▶ _Description of the task_: Could you copy, exactly as written, every line from the first line of the records through the one containing "Kullanım Şartları (813, 2391)"?

▶ _Given records_:

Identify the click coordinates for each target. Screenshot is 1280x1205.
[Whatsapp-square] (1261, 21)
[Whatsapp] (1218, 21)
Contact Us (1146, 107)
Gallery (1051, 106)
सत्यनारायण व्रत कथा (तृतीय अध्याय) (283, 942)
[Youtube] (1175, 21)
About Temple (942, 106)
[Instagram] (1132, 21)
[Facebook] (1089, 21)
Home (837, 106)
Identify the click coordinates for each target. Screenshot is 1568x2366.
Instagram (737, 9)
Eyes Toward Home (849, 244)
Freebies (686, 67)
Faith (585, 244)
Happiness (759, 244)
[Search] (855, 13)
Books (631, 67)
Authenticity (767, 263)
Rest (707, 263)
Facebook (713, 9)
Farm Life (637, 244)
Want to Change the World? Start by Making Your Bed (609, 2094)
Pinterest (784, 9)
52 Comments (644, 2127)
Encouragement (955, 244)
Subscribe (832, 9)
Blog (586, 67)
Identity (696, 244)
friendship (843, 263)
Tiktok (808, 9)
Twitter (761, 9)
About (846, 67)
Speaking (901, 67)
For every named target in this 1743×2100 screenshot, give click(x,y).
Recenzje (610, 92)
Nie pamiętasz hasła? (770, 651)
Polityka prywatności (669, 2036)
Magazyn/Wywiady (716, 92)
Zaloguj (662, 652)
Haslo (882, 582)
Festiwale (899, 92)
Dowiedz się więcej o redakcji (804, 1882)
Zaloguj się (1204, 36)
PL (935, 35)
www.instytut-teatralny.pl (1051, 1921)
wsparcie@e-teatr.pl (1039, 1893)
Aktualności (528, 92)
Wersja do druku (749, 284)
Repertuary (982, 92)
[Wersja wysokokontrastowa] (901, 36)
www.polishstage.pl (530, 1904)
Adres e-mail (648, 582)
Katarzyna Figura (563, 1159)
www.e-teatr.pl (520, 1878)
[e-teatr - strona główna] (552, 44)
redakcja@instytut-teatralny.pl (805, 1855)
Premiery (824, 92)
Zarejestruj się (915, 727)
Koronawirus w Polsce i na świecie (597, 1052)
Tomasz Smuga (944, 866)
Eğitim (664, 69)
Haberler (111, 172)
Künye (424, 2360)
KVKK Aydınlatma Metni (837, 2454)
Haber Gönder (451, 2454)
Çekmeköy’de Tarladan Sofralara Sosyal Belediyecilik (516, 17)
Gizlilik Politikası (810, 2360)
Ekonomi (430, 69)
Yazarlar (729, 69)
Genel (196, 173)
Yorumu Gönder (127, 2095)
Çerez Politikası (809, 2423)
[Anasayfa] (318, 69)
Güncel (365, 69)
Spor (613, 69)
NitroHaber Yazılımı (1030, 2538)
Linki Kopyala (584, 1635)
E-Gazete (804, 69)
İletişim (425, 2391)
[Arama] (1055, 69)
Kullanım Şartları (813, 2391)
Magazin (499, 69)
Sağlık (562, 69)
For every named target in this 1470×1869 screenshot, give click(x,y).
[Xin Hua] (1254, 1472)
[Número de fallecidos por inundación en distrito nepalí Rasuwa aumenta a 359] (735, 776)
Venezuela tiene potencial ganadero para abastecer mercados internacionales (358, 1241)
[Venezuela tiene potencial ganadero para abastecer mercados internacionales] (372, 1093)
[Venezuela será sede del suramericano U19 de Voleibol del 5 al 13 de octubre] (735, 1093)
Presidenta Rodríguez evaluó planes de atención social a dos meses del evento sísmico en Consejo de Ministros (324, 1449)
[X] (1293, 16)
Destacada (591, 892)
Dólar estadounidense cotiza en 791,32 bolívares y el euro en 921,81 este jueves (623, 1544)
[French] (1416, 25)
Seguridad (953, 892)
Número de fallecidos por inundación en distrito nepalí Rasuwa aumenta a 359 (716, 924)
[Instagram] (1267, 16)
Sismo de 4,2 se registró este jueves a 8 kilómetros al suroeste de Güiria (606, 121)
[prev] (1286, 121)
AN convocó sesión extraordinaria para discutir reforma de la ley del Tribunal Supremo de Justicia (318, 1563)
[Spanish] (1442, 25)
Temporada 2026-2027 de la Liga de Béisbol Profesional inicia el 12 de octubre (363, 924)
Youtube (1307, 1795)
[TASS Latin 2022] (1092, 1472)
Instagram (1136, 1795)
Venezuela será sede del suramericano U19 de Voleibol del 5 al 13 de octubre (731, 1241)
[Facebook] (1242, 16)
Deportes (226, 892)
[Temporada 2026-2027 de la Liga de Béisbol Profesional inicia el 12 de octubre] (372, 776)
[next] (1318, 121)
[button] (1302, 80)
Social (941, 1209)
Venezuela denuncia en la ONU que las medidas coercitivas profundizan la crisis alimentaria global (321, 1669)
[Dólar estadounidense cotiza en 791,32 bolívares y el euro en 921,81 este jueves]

▶ _Answer_:
Identify the click coordinates for each target. Screenshot is 1280x1205.
[Whatsapp-square] (1261, 21)
[Whatsapp] (1218, 21)
Contact Us (1146, 107)
Gallery (1051, 106)
सत्यनारायण व्रत कथा (तृतीय अध्याय) (283, 942)
[Youtube] (1175, 21)
About Temple (942, 106)
[Instagram] (1132, 21)
[Facebook] (1089, 21)
Home (837, 106)
Identify the click coordinates for each target. Screenshot is 1568x2366.
Instagram (737, 9)
Eyes Toward Home (849, 244)
Freebies (686, 67)
Faith (585, 244)
Happiness (759, 244)
[Search] (855, 13)
Books (631, 67)
Authenticity (767, 263)
Rest (707, 263)
Facebook (713, 9)
Farm Life (637, 244)
Want to Change the World? Start by Making Your Bed (609, 2094)
Pinterest (784, 9)
52 Comments (644, 2127)
Encouragement (955, 244)
Subscribe (832, 9)
Blog (586, 67)
Identity (696, 244)
friendship (843, 263)
Tiktok (808, 9)
Twitter (761, 9)
About (846, 67)
Speaking (901, 67)
For every named target in this 1743×2100 screenshot, give click(x,y).
Recenzje (610, 92)
Nie pamiętasz hasła? (770, 651)
Polityka prywatności (669, 2036)
Magazyn/Wywiady (716, 92)
Zaloguj (662, 652)
Haslo (882, 582)
Festiwale (899, 92)
Dowiedz się więcej o redakcji (804, 1882)
Zaloguj się (1204, 36)
PL (935, 35)
www.instytut-teatralny.pl (1051, 1921)
wsparcie@e-teatr.pl (1039, 1893)
Aktualności (528, 92)
Wersja do druku (749, 284)
Repertuary (982, 92)
[Wersja wysokokontrastowa] (901, 36)
www.polishstage.pl (530, 1904)
Adres e-mail (648, 582)
Katarzyna Figura (563, 1159)
www.e-teatr.pl (520, 1878)
[e-teatr - strona główna] (552, 44)
redakcja@instytut-teatralny.pl (805, 1855)
Premiery (824, 92)
Zarejestruj się (915, 727)
Koronawirus w Polsce i na świecie (597, 1052)
Tomasz Smuga (944, 866)
Eğitim (664, 69)
Haberler (111, 172)
Künye (424, 2360)
KVKK Aydınlatma Metni (837, 2454)
Haber Gönder (451, 2454)
Çekmeköy’de Tarladan Sofralara Sosyal Belediyecilik (516, 17)
Gizlilik Politikası (810, 2360)
Ekonomi (430, 69)
Yazarlar (729, 69)
Genel (196, 173)
Yorumu Gönder (127, 2095)
Çerez Politikası (809, 2423)
[Anasayfa] (318, 69)
Güncel (365, 69)
Spor (613, 69)
NitroHaber Yazılımı (1030, 2538)
Linki Kopyala (584, 1635)
E-Gazete (804, 69)
İletişim (425, 2391)
[Arama] (1055, 69)
Kullanım Şartları (813, 2391)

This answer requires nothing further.